La radio perde un grande, si è spento Ernesto Di Marzio

ernestoSulmona, 26 aprile 2015 – Dopo una lunga malattia si è spento ieri Ernesto Di Marzio, fondatore nel 1978 della storica Radio Mondo di Pratola Peligna, tra le prime nate in Abruzzo. Chi come me ama la radio non poteva che essere amico di Ernesto Di Marzio, ho avuto il privilegio di lavorare con lui per 7 anni poi le nostre strade si sono divise ma il rispetto reciproco è sempre rimasto. In fondo la prima volta che “ho parlato alla radio” è stato grazie al “Pentadediche” dove prendere la linea era un impresa visto il grande successo di quel programma. Tutto è cominciato da quelle telefonate, da quel “Ciao, sono Ivan “Laverda” e volevo dedicare questa canzone a …” e poi partiva l’elenco con decine di saluti ad amici ed amiche restando all’ascolto per sentire chi ricambiava la dedica.
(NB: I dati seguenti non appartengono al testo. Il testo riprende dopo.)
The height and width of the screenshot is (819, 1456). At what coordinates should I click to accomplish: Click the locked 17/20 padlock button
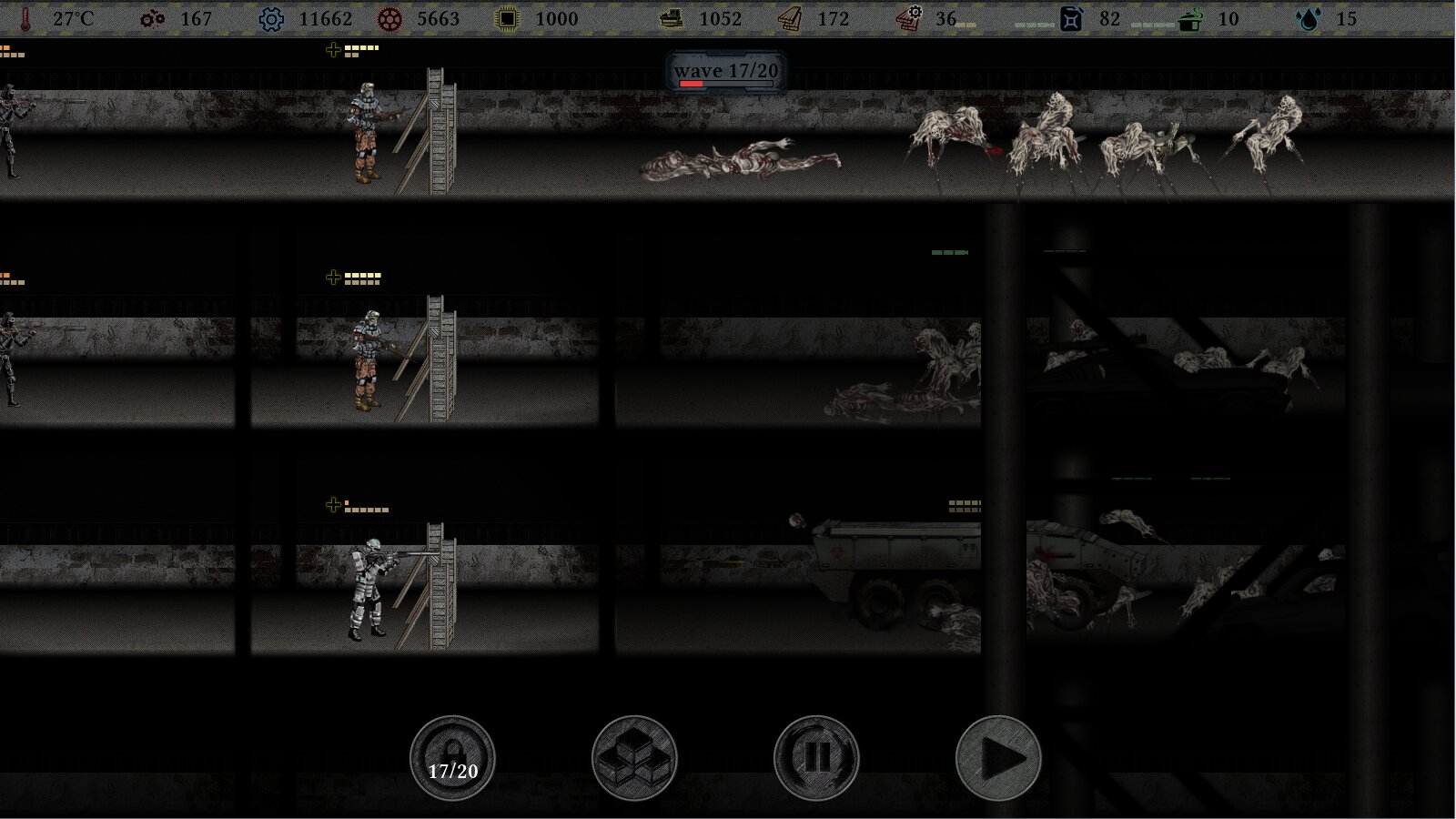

Ricordo, da studente di elettronica, la prima volta che sono andato in studio per vedere la radio, per vedere come “funzionava” un programma in diretta, sembrava di essere in paradiso con tutte quelle attrezzature, i microfoni, gli scaffali pieni di dischi divisi in 33 e 45 giri, il mixer, e poi il momento magico della diretta, del parlare al microfono. Ricordo lo speaker che era in studio, Salvatore, ricordo Rino che rispondeva al telefono, ricordo il mitico jingle “Ernè, sei una bomba”, lo slogan “sempre in gamba con Radio Mondo”, ricordo che tornato a casa mi misi subito all’opera costruendo un trasmettitore per “aprire” la mia radio.

Una scatola di montaggio comprata insieme ad alcuni compagni di scuola in un negozio di elettronica, 3 watt di potenza, una antenna di fortuna montata sul balcone di casa e poi via, stereo in spalla, con i nostri motorini a “sentire” fin dove arrivava il segnale. La prima telefonata a casa arrivò da Introdacqua, da una cabina, “si sente, si sente forte e chiaro”, poi Bugnara, Pettorano, Pratola, Pacentro, e noi felici come dei bambini a Natale. Adesso non è più possibile “aprire” una radio locale, peccato, tenere in vita quelle esistenti è davvero un impresa visto lo strapotere economico, e di frequenze, dei grandi network ma tu hai combattuto mille battaglie per tenere viva Radio Mondo.

Se la radio è diventata la mia professione lo devo sicuramente a te, al pentadediche che ha fatto scattare la scintilla. Ho debuttato su Radio Mondo in un giorno particolare, il 14 Febbraio del 2000, arrivando dopo tanti anni passati in un altra emittente storica, Radioesse di Sulmona. Poi a fine 2007 le nostre strade si sono separate ma non dimenticherò mai le nottate passate insieme per preparare il passaggio alla regia automatica digitale, le nottate passate a convertire centinaia di cd in file mp3, i mille blocchi dei pc e le mille tue telefonate ad ogni ora del giorno, e della notte, per far ripartire, come amavi dire, tutto “l’ambaradan”. Ricordo le volte in cui insieme si andava sulle montagne per sistemare i ripetitori, ricordo quando salivo sui tralicci per cambiare le antenne, ricordo mille cose della mia avventura a Radio Mondo e anche se avevamo idee diverse sul “fare radio” hai sempre avuto rispetto per me e questo non si dimentica.

L’ultima volta ci siamo visti in ospedale, a Sulmona, un occasione per me poco felice perchè mia madre era in fin di vita. Ero seduto aspettando di poter entrare nel reparto, testa tra le mani e pensieri lontani mille km da quella stanza, ho sentito la tua inconfondibile voce che mi chiamava e hai saputo trovare le parole giuste per farmi forza. Io invece in questa occasione non riesco a trovare nessuna parola, so soltanto di aver perso un amico che come me era innamorato della radio e queste sono cose che soltanto in pochi possono capire. I funerali si terrano Lunedi 27 aprile alle ore 11.00 nella chiesa della Madonna della Libera, a Pratola Peligna. Ciao Ernè.